Had Afghanistan scored 270 to 280, he felt, they would have given their vibrant seamers a better chance of defending the total yesterday.
"In the whole tournament our top five batsmen didn't click," Nabi said. "It's hard luck for our team that they didn't click but also Vettori bowled brilliantly for the first few overs to take four wickets ... for 15 or 17 runs."
He was hoping the 86-run partnership Samiullah Shenwari and Najibullah Zadran had forged would rub off on their top order.
Corey Anderson had caught Shenwari on the helmet with a bouncer but Nabi said the batsman was fine.
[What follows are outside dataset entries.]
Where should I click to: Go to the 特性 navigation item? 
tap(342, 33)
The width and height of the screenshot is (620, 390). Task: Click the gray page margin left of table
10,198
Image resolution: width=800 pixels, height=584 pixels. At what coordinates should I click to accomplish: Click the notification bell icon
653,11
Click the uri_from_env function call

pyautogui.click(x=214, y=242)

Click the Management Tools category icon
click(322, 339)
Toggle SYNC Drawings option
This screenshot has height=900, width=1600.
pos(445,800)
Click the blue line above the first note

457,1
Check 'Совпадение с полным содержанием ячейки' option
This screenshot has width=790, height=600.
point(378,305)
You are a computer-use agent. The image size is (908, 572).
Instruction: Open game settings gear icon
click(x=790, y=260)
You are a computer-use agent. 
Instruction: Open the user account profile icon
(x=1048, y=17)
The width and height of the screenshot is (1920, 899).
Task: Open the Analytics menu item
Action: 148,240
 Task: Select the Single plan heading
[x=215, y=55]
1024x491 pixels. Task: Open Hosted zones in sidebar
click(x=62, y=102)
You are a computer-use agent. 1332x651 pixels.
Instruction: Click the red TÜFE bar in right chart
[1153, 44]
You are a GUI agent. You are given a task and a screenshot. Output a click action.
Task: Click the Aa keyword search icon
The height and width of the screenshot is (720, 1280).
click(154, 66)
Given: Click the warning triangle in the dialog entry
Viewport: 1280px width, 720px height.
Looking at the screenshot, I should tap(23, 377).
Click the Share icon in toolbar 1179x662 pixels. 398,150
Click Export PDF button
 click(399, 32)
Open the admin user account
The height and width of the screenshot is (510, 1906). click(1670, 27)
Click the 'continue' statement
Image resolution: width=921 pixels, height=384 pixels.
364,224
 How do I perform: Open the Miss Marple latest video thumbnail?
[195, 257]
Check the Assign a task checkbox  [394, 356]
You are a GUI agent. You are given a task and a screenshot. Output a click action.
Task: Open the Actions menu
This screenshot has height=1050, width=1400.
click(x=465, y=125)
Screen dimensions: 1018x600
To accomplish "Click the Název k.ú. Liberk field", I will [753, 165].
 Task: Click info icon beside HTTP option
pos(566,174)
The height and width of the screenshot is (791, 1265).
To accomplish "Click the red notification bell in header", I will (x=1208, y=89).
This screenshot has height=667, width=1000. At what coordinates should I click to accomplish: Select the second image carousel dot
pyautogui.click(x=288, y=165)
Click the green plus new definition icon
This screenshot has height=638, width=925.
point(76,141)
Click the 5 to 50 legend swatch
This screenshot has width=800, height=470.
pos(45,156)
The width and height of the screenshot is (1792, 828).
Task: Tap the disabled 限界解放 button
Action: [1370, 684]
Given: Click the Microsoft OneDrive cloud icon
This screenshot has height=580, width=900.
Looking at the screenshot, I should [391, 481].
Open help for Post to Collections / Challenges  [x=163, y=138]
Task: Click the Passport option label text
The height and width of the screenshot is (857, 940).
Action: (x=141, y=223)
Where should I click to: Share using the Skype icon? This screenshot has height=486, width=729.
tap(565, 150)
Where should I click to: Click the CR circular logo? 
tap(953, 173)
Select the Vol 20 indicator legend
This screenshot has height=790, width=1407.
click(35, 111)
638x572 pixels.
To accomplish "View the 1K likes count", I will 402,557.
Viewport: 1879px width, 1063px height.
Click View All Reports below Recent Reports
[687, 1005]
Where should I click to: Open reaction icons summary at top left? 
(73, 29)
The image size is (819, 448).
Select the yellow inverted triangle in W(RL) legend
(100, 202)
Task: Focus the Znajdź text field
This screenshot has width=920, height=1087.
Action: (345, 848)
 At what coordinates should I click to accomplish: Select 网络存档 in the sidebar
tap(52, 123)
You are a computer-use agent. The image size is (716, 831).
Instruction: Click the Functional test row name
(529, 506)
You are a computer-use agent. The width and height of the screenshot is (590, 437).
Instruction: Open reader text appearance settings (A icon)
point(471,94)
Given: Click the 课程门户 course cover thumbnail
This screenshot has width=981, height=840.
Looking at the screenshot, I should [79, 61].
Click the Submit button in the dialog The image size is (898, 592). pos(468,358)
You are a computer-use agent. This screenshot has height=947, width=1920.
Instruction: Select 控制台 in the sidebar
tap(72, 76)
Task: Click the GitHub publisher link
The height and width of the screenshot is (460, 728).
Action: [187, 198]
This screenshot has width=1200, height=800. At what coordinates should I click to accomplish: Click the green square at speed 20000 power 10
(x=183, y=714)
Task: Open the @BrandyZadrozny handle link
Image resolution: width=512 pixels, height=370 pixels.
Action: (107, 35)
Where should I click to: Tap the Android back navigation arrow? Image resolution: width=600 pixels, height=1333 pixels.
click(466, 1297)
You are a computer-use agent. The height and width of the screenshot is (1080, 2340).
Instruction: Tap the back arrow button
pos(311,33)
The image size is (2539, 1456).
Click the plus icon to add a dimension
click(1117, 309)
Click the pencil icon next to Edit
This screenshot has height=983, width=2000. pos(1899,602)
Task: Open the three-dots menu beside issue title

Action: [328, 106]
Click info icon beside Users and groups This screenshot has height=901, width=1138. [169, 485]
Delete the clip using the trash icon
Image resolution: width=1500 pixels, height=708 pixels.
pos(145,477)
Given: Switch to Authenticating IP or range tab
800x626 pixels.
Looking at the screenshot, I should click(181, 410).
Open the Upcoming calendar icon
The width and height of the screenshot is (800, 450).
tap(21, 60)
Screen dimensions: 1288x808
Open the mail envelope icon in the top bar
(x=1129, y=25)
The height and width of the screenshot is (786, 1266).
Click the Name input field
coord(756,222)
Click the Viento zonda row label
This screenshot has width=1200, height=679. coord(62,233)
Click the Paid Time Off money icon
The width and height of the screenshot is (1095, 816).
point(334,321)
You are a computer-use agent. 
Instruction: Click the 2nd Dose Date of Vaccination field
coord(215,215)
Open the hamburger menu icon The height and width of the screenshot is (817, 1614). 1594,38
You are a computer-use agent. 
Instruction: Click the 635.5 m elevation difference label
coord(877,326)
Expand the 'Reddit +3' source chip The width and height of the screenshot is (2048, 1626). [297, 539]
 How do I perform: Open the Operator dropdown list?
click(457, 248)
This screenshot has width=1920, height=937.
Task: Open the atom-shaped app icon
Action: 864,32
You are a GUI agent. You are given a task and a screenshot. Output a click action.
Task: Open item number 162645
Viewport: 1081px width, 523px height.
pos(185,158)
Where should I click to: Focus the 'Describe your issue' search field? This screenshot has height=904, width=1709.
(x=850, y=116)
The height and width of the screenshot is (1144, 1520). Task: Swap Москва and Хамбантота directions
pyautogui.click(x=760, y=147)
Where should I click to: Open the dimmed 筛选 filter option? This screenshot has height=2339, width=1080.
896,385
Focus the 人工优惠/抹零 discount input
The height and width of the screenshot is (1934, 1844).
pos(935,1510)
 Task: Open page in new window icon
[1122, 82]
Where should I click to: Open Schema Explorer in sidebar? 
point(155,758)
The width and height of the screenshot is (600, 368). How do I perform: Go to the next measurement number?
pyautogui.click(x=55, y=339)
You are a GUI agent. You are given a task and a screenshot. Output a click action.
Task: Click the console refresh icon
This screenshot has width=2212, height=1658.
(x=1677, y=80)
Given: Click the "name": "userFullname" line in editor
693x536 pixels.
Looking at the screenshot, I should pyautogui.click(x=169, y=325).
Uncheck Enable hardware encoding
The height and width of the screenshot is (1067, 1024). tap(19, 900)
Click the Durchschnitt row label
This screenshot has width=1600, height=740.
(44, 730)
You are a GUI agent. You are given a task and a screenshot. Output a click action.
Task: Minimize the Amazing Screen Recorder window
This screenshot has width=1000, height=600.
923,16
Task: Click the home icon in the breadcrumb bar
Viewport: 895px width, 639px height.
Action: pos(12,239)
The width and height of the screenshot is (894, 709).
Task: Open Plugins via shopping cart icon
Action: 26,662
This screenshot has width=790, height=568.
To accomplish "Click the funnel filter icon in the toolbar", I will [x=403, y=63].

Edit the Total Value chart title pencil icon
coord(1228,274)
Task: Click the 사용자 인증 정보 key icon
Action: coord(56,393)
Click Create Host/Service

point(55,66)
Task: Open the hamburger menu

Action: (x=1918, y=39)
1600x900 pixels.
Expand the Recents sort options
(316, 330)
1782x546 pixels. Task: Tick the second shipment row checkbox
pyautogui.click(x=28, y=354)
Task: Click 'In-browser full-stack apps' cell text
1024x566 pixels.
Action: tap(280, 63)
Afghanistan, whose fielding under ex-Black Caps coach Andy Moles looked sharp, now hop on to another flight to Sydney to play against England this Friday in their final pool A match although he had his reservations about beating the struggling test nation.
The gulf between the tiers, Nabi said, was accentuated especially when they had to adjust to their conditions, including world-class bowlers and batsmen.
He would not be drawn into whether Australia or New Zealand were sharper after playing them both.
"Both teams are quite good and quite balanced," he said diplomatically.